Let's Talk Tax

Easing the burden through Bayanihan II’s tax breaks

Vier Aznar Vier Aznar

It has been over six months of quarantine and the fight against this pandemic has been challenging. Coronavirus disease 2019, or COVID-19, is an unusual enemy that does not allow us to fight back head-on or face-to-face. It is the type of enemy that makes us hide and stay at home if we want to win the battle. Nonetheless, I believe that resilience is inherent among us Filipinos, with all the difficulties we may have probably experienced in our lives.

Our government is no different, showing its resilience in coming up with measures to combat the impact of COVID-19. Recently, Republic Act No. 11494, An Act Providing for COVID-19 Response and Recovery Interventions and Providing Mechanisms to Accelerate the Recovery and Bolster the Resiliency of the Philippine Economy, Providing Funds Therefor, and for Other Purposes, has been passed into law. This Act is also known as Bayanihan II.

As suggested in the term “Bayanihan,” the law aims to reduce the adverse impact of COVID-19 on the socio-economic well-being of Filipinos through the provision of assistance, subsidies, and other forms of relief. The new law also intends to mitigate the economic cost and losses stemming from the pandemic.

For taxpayers, in particular, under the Bayanihan II, the President is authorized to exercise powers to undertake and implement COVID-19 response and recovery interventions that relate to the items below.

TAX EXEMPTION OF BENEFITS FOR HEALTH WORKERS
There is a provision of a COVID-19 special risk allowance for all public and private health workers directly catering to or in contact with COVID-19 patients for every month that they are serving during the state of national emergency as declared by the President. This special risk allowance shall be exempt from income tax.

Further, another provision refers to the compensation to public and private health workers who have contracted COVID-19 in the line of duty, upon submission of the required documents to support claims. There are prescribed amounts such as P1,000,000 in case of death, P100,000 in case of sickness, for a severe or critical case, and P15,000 in case of sickness, for a mild or moderate case. These compensations shall be given to the health workers while in the line of duty or while fighting during the state of national emergency as declared by the President, and the benefits are tax-exempt.

TAX EXEMPTION ON IDENTIFIED EQUIPMENT
During the effectivity of the Bayanihan II Act, the exemption from import duties, taxes, and other fees for manufacture or importation of critical equipment or essential goods will be determined by the Bureau of Customs and the Bureau of Internal Revenue.

* [Required work]
Transcribe the part of the Bayanihan II column between "TAX EXEMPTION OF" and "from income tax.", inclusive. The data that comes next is from a separate source and has no connection to the Bayanihan II column.

* [Source material]
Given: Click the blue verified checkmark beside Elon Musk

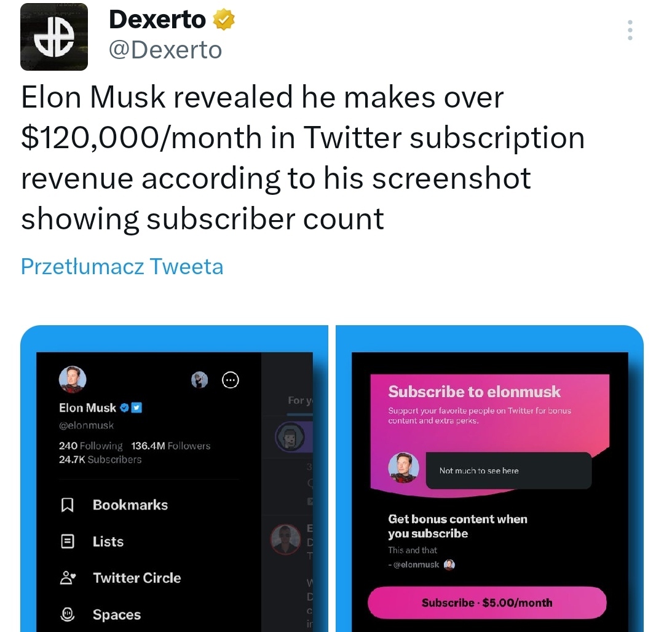Looking at the screenshot, I should click(124, 408).
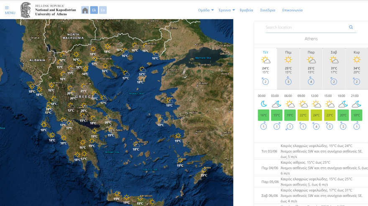Screen dimensions: 368x206
Task: Click Rodos weather marker on map
Action: (x=204, y=170)
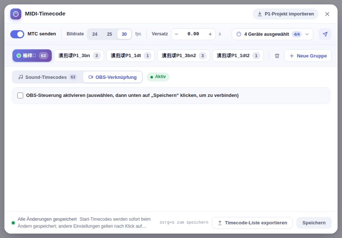Click P1-Projekt importieren button
342x238 pixels.
coord(285,14)
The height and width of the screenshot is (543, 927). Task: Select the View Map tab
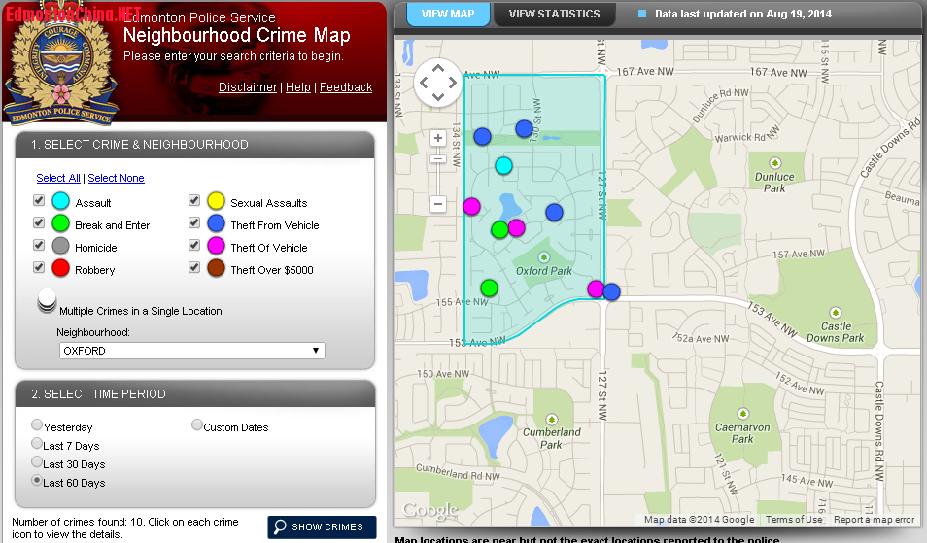[x=448, y=15]
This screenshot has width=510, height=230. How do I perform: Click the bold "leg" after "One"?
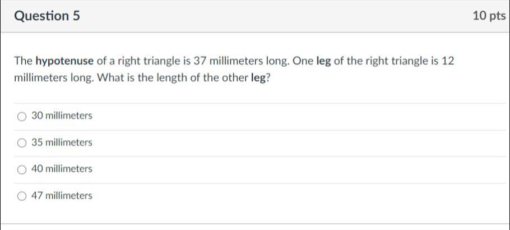point(324,61)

* [Exercise response]
TAX EXEMPTION OF BENEFITS FOR HEALTH WORKERS
There is a provision of a COVID-19 special risk allowance for all public and private health workers directly catering to or in contact with COVID-19 patients for every month that they are serving during the state of national emergency as declared by the President. This special risk allowance shall be exempt from income tax.